The walk to the cave is one of the most agreeable in the vicinity of the town, especially in a fine morning of midsummer, an hour or so after the sun has risen out of the Firth. The path to it has been hollowed out of the hill-side by the feet of men and animals, and goes winding over rocks and stones— now in a hollow, now on a height, anon lost in the beach. In one of the recesses which open into the hill, a clump of forest-trees has sprung up, and, lifting their boughs to the edge of the precipice above, cover its rough iron features as if with a veil; while, from the shade below, a fine spring, dedicated in some remote age to “Our Ladye,” comes bubbling to the light with as pure and copious a stream as in the days of the priest and the pilgrim. We see the beach covered over with sea-shells and weeds, the cork buoys of the fishermen, and fragments of wrecks. The air is full of fragrance. Only look at yonder white patch in the hollow of the hill; ’tis a little city of flowers, a whole community of one species—the meadow-sweet. The fisherman scents it over the water, as he rows homeward in the cool of the evening, a full half-mile from the shore. And see how the hill rises above us, roughened with heath and fern and foxglove, and crested a-top with a dark wood of fir. See how the beeches which have sprung up on the declivity recline in nearly the angle of the hill, so that their upper branches are only a few feet from the soil ; reminding us, in the midst of warmth and beauty, of the rough winds of winter and the blasting influence of the spray. The insect denizens of the heath and the wood are all on wing; see, there is the red bee, and there the blue butterfly, and yonder the burnet-moth with its wings of vermilion, and the large bird-like dragon-fly, and a thousand others besides, all beautiful and all happy. And then the birds. But why attempt a description? The materials of thought and imagination are scattered profusely around us ; the wood, the cliffs, and the spring—the flowers, the insects, and the birds—the shells, the broken fragments of wreck, and the distant sail—the sea, the sky, and the opposite land— are all tones of the great instrument, Nature, which need only to be awakened by the mind to yield its sweet music. And now we have reached the cave.

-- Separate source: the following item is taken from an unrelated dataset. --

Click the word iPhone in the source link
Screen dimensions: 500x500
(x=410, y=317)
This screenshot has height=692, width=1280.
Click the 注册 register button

The Dropping Cave ninety years ago was a place of considerable interest; but the continuous shower which converted into stone the plants and mosses on which it fell, and the dark recess which no one had attempted to penetrate, and of whose extent imagination had formed a thousand surmises, constituted some of merely the minor circumstances that had rendered it such. Superstition had busied herself for ages before in making it a scene of wonders. Boat men, when sailing along the shore in the night-time, had been startled by the apparition of a faint blue light, which seemed glimmering from its entrance: the mermaid had been seen sitting on a rock a few yards before it, singing a low melancholy song, and combing her long yellow hair with her fingers; and a man who had been engaged in fishing crabs among the rocks, and was returning late in the evening by the way of the cave, almost shared the fate of its moss and lichens, when, on looking up, he saw an old grey-headed man, with a beard that descended to his girdle, sitting in the opening, and gazing wistfully on the sea.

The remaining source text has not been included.